Hope to see you there!
Platform Shift: From EHRs to UDHPs (Unified Digital Health Platforms)
by Vince Kuraitis, Girish Muralidharan*, and Jody Ranck*
This essay is the next in the series entitled “Platforming Healthcare — the Long View”. The series presents a 30-Year Framework for Platforming Healthcare. An updated v2.0 of a graphic depicting this 30-Year Framework is shown above.
Today’s post will describe and discuss a potential successor to the EHR era — Unified Digital Health Platforms (UDHPs). Here’s an overview:
- Background and Environmental Trends
- Gartner’s Key Role in Characterizing the UDHP Movement
- UDHP Value Propositions
- Examples of UDHPs
- ServiceNow
- Mayo Clinic Platform
- Business and Strategic Implications of UDHPs
- APPENDIX: Additional Readings on UDHPs
This is a long post – about 4,000 words. So grab a cup of coffee and dig in.
*Disclosure: Girish Muralidharan previously worked at GE Healthcare, a UDHP vendor. Mayo Clinic Platform was a client of Ranck Consulting.
Background and Environmental Trends
Healthcare is fragmented. Data is not standardized and has existed in silos. Patients and clinicians have disjointed experiences. Payment structures create conflicting incentives.
Electronic Health Records (EHRs) were once touted as the key solution for transforming healthcare to a modern, digitally-enabled industry. Yet, they continue to frustrate clinicians with poor UI/UX and largely fulfill a primary role as a system of record to document claims submissions.

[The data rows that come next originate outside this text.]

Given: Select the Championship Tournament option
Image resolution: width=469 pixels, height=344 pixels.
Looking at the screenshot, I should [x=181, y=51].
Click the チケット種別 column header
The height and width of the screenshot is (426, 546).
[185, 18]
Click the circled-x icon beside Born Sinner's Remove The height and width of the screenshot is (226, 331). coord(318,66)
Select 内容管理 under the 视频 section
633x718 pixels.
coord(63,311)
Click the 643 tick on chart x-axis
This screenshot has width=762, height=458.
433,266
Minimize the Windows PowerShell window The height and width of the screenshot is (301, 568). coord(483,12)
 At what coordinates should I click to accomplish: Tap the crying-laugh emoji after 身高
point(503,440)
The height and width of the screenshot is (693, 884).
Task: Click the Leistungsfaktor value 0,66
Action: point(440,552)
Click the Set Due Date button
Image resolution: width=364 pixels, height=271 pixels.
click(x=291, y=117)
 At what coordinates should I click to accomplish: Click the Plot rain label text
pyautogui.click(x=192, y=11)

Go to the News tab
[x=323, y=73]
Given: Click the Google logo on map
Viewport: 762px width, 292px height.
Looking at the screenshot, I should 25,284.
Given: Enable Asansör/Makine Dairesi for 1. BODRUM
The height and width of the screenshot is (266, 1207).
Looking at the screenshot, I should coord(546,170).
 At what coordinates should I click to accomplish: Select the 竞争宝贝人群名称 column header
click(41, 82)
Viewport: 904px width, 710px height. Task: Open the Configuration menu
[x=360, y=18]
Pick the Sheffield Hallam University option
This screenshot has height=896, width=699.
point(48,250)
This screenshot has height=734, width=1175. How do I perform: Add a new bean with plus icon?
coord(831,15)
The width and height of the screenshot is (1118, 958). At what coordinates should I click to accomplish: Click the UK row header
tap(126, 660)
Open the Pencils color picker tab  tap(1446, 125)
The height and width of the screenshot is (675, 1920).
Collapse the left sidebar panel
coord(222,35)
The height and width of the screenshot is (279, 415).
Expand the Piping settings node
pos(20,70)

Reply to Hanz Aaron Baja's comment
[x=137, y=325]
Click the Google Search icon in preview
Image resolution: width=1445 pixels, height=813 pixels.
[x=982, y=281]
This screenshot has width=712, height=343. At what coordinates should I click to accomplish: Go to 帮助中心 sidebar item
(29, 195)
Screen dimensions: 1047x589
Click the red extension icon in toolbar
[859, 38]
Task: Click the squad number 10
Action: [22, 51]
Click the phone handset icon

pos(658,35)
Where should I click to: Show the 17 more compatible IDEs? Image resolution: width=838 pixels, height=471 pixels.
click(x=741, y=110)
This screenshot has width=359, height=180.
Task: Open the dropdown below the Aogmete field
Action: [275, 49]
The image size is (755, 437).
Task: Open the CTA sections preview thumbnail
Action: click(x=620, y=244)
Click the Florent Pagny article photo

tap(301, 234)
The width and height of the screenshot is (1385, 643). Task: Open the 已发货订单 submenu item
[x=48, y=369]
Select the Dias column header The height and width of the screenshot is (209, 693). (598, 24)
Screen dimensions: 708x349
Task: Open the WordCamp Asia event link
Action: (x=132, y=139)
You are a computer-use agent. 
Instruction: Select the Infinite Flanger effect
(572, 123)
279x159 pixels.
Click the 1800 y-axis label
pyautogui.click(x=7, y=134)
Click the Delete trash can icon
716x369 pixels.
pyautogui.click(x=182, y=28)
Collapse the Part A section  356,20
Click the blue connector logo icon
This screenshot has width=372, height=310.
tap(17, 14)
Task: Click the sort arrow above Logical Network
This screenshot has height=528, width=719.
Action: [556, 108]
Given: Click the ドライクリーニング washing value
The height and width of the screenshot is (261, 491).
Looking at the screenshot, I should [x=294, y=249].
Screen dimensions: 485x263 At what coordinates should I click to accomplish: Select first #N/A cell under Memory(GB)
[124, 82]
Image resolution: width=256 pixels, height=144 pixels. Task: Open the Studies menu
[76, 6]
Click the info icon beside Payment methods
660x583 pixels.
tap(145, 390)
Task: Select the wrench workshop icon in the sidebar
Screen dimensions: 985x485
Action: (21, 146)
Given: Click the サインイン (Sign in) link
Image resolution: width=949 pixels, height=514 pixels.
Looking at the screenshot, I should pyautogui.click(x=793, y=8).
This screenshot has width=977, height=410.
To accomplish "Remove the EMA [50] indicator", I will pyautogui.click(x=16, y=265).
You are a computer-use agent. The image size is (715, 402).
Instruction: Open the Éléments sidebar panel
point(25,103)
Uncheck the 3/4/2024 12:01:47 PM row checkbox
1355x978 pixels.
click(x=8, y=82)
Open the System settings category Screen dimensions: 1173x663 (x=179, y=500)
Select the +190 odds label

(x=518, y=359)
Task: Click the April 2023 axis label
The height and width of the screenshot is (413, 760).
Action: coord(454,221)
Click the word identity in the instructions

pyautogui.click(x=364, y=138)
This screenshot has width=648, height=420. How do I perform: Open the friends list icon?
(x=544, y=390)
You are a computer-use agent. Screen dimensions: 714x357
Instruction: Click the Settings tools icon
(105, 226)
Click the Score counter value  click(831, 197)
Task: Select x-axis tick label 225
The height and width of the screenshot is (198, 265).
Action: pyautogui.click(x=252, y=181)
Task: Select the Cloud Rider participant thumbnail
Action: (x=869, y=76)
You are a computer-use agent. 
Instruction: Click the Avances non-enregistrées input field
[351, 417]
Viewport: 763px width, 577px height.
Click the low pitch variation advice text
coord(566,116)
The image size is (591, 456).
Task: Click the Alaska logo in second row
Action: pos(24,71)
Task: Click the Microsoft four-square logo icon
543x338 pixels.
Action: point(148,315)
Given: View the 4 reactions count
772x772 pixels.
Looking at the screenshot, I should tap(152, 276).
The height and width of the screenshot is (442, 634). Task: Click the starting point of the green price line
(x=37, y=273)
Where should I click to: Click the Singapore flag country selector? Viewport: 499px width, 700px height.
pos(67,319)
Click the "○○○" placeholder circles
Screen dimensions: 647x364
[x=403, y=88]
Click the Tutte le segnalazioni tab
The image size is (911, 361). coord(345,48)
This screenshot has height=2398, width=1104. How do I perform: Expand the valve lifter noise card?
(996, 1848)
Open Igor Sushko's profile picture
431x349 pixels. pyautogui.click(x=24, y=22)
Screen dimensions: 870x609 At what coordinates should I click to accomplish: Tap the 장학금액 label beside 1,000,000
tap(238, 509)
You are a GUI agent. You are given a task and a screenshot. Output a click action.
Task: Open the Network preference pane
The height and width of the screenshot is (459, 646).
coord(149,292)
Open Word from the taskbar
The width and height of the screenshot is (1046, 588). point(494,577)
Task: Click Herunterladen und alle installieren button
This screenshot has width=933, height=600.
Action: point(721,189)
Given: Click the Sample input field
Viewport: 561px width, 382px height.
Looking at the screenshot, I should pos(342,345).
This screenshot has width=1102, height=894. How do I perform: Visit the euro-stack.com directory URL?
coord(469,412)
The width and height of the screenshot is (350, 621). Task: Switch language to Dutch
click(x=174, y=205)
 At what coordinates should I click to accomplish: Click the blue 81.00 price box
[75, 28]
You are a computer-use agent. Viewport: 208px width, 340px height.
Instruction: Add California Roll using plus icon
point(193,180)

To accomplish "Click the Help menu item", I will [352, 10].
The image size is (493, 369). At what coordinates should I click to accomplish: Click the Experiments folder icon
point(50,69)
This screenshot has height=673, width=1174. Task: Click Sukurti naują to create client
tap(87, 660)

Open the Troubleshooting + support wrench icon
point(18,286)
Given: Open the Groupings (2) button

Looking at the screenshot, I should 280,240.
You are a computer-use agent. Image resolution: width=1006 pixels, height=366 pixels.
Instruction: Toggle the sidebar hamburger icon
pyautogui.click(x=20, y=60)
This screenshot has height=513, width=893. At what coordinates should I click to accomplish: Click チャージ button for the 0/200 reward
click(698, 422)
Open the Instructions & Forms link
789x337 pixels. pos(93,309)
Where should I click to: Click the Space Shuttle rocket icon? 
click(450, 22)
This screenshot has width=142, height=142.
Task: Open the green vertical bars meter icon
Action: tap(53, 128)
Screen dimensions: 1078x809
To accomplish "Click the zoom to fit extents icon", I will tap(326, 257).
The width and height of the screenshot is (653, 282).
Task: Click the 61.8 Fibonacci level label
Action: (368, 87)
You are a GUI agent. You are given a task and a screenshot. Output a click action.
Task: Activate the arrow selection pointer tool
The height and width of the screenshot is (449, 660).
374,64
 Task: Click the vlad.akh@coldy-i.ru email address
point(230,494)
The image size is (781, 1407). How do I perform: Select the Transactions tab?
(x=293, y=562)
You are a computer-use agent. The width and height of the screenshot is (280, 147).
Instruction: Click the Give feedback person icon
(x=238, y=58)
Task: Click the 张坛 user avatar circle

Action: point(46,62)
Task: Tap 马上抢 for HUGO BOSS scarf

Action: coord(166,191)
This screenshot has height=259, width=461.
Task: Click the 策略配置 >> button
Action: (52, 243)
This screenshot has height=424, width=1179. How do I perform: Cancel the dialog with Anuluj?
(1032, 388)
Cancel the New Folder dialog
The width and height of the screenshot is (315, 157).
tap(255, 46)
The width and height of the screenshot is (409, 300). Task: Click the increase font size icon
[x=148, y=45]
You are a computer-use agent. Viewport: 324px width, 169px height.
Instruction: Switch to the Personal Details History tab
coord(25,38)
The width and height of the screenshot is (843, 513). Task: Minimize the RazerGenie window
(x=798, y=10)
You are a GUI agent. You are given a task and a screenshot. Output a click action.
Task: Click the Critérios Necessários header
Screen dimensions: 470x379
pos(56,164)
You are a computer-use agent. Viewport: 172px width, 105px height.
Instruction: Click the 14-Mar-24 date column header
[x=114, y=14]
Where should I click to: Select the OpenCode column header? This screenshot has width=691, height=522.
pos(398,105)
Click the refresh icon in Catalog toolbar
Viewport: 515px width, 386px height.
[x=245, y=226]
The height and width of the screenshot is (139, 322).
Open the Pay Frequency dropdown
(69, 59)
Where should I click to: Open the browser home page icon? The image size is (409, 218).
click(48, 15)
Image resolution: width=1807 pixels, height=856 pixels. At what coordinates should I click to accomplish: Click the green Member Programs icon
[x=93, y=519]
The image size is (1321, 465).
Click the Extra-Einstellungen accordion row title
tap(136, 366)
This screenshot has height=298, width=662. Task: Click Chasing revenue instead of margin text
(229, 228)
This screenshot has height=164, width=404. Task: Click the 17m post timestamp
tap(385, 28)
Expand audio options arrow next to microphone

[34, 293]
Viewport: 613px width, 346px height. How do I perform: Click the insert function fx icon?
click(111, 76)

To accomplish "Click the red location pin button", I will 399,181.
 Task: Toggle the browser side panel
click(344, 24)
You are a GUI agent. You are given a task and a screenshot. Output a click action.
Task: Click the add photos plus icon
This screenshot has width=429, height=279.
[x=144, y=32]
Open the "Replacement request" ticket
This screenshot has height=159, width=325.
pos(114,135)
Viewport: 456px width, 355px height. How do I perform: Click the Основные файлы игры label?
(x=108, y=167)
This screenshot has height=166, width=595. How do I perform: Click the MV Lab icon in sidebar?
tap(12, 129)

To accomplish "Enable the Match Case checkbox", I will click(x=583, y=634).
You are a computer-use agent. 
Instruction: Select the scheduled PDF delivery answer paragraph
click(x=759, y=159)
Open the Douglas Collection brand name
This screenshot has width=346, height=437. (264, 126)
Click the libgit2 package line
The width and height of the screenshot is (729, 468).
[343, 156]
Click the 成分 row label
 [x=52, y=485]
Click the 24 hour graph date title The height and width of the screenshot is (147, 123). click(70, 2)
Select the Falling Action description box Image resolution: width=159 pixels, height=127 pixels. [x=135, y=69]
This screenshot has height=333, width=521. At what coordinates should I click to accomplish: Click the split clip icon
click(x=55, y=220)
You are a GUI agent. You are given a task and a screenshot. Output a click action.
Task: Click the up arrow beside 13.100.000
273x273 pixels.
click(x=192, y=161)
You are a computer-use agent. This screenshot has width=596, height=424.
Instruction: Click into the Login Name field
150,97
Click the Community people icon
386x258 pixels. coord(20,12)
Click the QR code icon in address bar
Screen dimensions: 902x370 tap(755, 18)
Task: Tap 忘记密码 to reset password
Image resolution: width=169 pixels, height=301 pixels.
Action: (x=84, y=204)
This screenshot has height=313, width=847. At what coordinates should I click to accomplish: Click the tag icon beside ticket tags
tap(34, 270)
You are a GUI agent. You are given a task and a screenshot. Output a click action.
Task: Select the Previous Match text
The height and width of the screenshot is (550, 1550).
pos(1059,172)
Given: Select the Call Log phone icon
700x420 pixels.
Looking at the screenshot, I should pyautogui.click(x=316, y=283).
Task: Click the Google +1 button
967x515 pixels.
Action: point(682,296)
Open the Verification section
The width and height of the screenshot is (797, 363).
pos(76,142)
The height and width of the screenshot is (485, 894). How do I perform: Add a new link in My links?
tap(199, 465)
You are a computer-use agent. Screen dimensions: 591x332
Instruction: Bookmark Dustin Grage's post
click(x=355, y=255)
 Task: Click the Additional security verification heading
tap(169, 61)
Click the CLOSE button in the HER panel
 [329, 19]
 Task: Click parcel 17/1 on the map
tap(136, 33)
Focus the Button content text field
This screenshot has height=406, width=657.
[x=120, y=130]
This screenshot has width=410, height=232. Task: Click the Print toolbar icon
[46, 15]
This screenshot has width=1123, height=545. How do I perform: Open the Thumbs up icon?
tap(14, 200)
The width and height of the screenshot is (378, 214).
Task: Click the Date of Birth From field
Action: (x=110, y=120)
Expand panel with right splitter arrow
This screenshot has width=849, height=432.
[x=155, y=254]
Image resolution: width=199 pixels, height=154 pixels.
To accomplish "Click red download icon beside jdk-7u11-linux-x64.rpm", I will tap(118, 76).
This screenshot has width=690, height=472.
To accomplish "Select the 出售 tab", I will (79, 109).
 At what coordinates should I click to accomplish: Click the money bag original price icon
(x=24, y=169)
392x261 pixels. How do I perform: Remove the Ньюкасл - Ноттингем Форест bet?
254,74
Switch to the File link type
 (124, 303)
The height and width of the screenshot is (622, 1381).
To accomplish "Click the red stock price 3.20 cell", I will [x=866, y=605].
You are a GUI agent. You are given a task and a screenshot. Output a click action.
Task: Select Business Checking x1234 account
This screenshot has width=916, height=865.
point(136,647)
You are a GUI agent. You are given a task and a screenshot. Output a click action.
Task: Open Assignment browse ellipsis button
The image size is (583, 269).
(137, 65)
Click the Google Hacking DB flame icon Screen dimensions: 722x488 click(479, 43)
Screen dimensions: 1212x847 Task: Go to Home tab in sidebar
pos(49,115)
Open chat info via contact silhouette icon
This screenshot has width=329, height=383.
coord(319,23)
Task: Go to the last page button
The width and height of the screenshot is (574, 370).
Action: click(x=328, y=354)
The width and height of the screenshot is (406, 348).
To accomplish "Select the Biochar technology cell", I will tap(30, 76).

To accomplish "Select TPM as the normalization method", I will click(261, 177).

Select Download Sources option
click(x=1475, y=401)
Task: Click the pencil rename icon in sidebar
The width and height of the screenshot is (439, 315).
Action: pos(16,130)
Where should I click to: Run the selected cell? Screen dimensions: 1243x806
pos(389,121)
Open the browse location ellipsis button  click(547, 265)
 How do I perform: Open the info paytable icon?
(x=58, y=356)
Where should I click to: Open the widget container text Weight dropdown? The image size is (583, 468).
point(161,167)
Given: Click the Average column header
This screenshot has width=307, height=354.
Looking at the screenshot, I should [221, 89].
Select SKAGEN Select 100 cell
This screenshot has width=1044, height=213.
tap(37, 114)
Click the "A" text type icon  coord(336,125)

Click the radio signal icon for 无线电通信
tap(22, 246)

Recent technological and business trends have begun transforming healthcare into a more unified and integrated experience:
- HITECH (in the U.S.) drove the adoption of electronic health records across the industry
- Standards-compliant data models and APIs across various solutions are allowing third-party integrations to add new functionality
- Value-based care (VBC) and value-based payment (VBP) models incentivize improving quality rather than maximizing fee-for-service volumes
- AI’s emergence and adoption in healthcare fuels the need for more – and better – data and data liquidity.
- New competitors in healthcare (Big Tech, Big Retail, digital health ventures) compete based on improving patient experience, advancing VBC and VBP models, and integrated data and analytics
- Accessible cloud computing infrastructure is enabling a plethora of **-as-a-Service business models
Healthcare organizations want integrated solutions, not more point solutions. See the previous blog post in this series — “Beyond Awareness: Understanding the Magnitude of Point Solution Fatigue in Healthcare”.

Gartner’s Key Role in Characterizing the UDHP Movement
The trends and forces listed above open the door and create the need for a new category of enterprise software – Unified Digital Health Platforms (UDHPs).
A December 2022 Gartner Market Guide report characterized the long-term potential:
The DHP shift will emerge as the most cost-effective and technically efficient way to scale new digital capabilities within and across health ecosystems and will, over time, replace the dominant era of the monolithic electronic health record (EHR).